(Document and screenshot pointing entries)
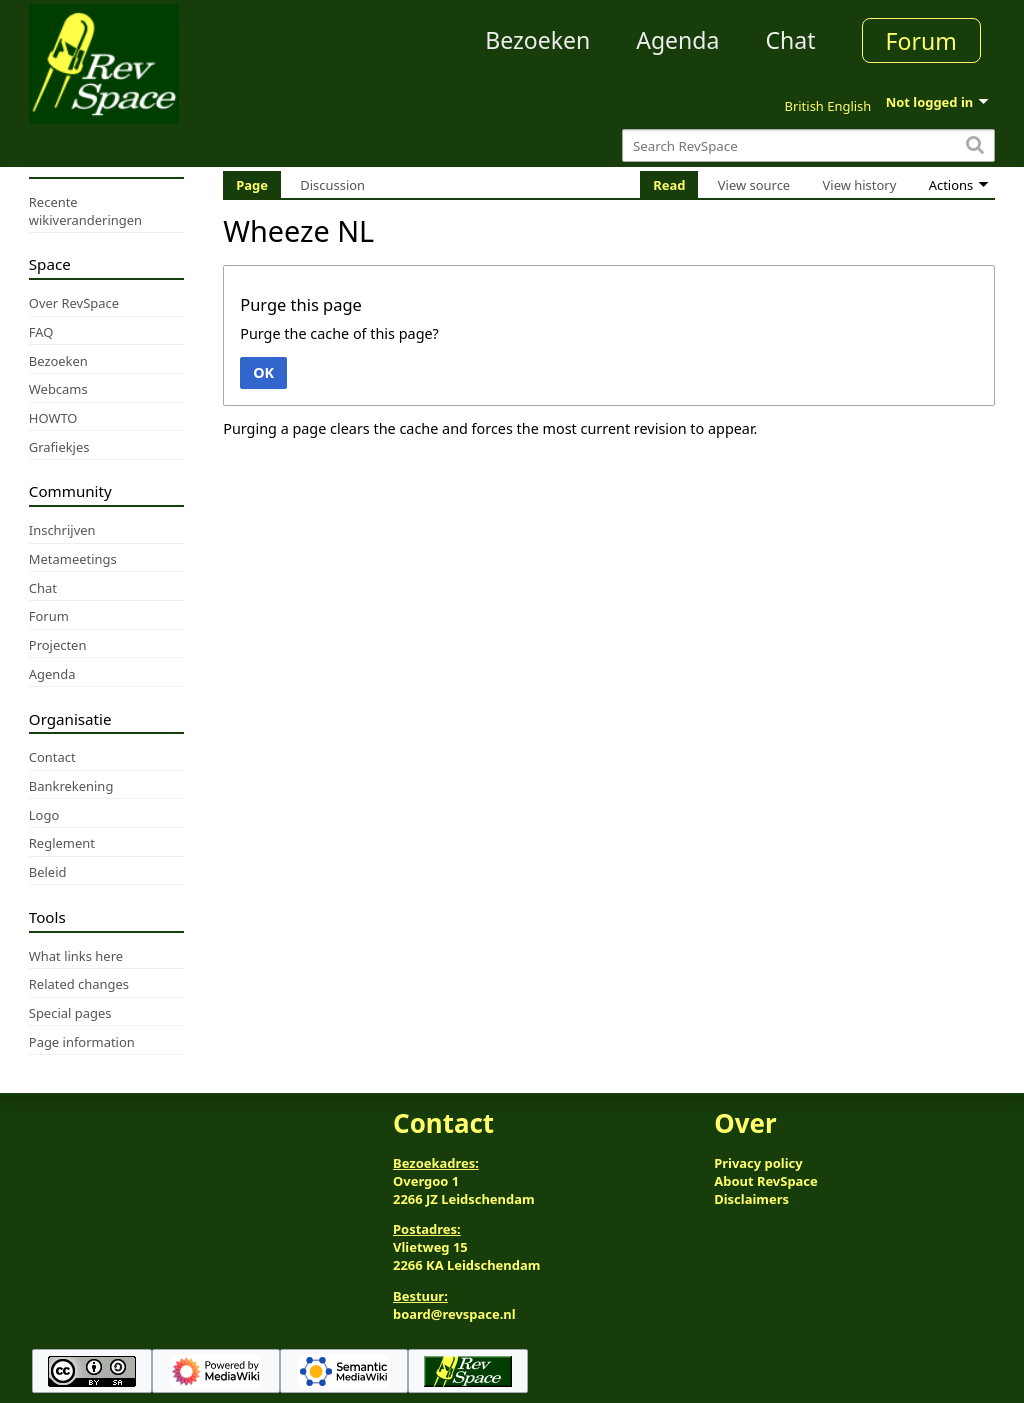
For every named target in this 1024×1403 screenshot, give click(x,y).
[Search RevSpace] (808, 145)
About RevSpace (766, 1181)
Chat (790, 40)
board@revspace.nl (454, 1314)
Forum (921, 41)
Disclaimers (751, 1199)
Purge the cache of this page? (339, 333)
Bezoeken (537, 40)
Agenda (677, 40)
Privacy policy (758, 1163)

* PROBLEM STATEMENT: Identify each line of the entries above that contains the word "this", and copy those lines.

* WORKED SOLUTION:
For every named target in this 1024×1403 screenshot, give click(x,y).
Purge the cache of this page? (339, 333)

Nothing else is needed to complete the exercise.